▶ _Exercise goal_:
From the records below, find each line with the string "available" and copy it.

▶ _Records from a data source_:

######

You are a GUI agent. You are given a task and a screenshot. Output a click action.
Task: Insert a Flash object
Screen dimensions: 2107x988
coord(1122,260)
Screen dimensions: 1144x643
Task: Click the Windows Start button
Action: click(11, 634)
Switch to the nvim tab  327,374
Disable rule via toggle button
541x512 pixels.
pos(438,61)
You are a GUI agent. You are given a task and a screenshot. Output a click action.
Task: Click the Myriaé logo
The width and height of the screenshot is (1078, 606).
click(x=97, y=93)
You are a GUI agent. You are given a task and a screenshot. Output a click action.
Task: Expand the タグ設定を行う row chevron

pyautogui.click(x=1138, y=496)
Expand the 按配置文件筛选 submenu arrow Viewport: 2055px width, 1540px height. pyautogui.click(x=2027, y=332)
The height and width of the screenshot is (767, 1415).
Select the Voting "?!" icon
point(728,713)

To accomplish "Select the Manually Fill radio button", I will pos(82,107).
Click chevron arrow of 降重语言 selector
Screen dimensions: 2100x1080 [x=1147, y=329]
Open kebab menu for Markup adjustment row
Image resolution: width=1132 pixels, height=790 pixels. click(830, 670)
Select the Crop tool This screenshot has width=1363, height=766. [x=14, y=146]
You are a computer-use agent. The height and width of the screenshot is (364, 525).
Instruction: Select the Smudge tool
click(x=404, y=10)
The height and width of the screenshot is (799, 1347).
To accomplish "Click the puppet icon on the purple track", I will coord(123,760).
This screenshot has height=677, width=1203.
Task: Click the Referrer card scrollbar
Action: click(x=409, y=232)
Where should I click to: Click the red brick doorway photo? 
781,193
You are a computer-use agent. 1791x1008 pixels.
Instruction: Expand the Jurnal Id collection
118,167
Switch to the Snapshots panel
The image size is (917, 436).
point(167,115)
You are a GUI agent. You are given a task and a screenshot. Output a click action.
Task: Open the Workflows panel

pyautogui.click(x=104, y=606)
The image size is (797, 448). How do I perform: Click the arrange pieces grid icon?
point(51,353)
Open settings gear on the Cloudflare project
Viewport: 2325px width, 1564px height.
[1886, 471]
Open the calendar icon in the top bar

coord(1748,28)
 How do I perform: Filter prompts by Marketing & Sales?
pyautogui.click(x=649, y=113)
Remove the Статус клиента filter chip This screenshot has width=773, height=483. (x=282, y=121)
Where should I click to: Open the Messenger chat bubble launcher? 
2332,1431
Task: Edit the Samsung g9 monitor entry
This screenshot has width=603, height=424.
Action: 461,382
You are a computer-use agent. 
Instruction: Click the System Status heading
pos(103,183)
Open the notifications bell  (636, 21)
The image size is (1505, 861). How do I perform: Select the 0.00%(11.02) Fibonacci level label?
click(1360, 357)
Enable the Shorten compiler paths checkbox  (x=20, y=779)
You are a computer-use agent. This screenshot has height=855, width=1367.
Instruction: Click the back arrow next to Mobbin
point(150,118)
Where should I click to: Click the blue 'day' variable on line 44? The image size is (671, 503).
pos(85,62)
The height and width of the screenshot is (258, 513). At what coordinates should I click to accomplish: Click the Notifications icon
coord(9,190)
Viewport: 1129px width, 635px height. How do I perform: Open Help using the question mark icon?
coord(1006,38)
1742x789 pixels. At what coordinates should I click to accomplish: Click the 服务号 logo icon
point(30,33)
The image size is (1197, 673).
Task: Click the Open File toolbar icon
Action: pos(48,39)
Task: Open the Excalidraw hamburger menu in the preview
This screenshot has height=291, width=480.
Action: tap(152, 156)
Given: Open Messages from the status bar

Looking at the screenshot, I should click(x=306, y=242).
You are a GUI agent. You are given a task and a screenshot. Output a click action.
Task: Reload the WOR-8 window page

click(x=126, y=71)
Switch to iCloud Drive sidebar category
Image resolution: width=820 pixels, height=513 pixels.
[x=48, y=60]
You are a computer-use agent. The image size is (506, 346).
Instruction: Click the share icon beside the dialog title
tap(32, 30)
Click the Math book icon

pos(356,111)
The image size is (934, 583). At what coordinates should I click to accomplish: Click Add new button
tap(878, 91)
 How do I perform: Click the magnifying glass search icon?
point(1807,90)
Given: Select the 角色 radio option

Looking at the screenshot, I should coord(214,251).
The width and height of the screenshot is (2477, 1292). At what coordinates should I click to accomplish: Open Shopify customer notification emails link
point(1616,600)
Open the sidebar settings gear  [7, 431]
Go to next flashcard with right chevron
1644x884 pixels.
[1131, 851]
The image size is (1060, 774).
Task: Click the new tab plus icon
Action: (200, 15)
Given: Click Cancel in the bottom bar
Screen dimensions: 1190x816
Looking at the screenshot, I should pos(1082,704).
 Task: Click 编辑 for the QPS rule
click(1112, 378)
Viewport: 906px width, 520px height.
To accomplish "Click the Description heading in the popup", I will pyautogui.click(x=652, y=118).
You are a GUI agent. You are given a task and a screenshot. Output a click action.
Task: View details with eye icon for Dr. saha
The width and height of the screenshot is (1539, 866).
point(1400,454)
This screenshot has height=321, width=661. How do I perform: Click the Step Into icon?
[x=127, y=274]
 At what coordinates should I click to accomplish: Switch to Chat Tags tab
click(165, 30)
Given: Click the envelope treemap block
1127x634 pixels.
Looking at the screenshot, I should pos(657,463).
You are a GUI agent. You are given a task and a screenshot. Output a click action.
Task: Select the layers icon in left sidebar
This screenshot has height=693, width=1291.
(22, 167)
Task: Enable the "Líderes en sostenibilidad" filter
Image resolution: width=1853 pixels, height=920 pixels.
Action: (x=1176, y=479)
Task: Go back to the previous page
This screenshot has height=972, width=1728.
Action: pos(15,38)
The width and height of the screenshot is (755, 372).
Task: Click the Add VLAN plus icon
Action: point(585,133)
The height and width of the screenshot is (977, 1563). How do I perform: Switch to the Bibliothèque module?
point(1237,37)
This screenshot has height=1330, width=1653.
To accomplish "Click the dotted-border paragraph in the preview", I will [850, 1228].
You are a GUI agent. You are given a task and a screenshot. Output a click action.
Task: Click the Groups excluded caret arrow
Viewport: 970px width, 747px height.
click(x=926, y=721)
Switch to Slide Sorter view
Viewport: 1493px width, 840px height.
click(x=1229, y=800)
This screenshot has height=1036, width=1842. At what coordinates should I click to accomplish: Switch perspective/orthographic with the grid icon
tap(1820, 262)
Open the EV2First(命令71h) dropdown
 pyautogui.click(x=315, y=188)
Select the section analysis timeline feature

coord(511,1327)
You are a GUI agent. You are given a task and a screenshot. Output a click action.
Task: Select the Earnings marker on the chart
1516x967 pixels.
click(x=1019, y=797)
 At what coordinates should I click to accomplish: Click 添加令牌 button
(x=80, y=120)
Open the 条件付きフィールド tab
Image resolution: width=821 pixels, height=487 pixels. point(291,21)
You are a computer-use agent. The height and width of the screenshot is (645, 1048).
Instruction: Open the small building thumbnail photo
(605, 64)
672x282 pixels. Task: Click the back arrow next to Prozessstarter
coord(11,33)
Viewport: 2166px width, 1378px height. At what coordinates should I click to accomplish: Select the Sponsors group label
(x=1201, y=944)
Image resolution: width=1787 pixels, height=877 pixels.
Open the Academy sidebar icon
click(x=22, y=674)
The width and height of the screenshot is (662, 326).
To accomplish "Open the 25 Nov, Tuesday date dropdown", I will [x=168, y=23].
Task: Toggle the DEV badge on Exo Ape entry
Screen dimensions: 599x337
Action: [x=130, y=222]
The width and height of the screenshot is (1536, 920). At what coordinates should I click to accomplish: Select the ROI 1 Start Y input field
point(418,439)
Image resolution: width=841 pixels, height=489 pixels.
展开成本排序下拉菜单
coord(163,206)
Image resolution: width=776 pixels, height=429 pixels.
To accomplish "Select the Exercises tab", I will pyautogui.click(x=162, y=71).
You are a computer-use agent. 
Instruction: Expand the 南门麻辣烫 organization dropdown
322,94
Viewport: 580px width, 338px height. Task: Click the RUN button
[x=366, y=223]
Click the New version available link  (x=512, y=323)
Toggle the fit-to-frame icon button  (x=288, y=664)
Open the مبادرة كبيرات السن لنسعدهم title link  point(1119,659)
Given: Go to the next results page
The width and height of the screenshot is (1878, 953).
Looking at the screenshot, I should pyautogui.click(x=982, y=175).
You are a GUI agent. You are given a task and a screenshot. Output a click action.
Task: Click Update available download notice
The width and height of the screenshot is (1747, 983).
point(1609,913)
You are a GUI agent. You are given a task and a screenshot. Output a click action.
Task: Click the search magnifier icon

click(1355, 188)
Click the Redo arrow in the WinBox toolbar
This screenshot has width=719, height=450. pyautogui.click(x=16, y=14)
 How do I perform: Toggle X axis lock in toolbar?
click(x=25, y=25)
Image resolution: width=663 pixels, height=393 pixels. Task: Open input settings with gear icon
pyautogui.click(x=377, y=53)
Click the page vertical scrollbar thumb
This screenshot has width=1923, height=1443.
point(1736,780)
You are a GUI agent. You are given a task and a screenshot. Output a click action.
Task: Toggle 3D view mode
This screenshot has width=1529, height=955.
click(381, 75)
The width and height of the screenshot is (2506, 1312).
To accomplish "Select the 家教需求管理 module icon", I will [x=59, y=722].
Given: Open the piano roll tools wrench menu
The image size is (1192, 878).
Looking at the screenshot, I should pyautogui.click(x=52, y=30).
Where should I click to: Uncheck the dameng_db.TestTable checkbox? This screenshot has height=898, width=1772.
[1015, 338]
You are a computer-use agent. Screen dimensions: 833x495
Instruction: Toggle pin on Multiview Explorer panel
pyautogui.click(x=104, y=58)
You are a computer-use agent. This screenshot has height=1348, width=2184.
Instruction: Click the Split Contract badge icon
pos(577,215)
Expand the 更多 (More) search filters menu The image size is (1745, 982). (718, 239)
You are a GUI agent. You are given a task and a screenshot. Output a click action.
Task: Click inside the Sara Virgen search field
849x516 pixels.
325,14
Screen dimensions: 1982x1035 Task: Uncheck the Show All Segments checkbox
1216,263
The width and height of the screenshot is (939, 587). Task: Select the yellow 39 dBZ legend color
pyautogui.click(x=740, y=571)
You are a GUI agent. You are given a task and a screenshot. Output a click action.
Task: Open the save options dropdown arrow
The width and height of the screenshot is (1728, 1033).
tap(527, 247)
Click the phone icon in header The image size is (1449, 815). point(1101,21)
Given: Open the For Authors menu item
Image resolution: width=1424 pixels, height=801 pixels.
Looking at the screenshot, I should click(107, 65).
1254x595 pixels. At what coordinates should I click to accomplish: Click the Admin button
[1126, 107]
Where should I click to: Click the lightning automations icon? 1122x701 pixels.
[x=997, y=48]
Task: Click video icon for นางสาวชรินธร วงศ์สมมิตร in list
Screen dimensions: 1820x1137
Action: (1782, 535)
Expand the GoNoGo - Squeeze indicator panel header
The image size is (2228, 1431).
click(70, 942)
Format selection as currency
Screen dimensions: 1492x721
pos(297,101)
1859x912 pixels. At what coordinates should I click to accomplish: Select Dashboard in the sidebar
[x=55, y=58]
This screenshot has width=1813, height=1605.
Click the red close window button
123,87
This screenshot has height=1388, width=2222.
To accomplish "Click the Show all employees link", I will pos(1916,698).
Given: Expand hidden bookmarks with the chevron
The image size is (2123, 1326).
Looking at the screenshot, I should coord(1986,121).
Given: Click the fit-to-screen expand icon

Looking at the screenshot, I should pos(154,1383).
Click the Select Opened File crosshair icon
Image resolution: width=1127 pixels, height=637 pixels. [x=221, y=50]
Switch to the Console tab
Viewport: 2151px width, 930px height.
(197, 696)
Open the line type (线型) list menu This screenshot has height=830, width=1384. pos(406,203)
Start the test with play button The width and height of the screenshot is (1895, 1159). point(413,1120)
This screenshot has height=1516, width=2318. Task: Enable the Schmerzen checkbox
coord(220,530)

######

▶ _Solution for this task_:
Click the New version available link  (x=512, y=323)
Task: Click Update available download notice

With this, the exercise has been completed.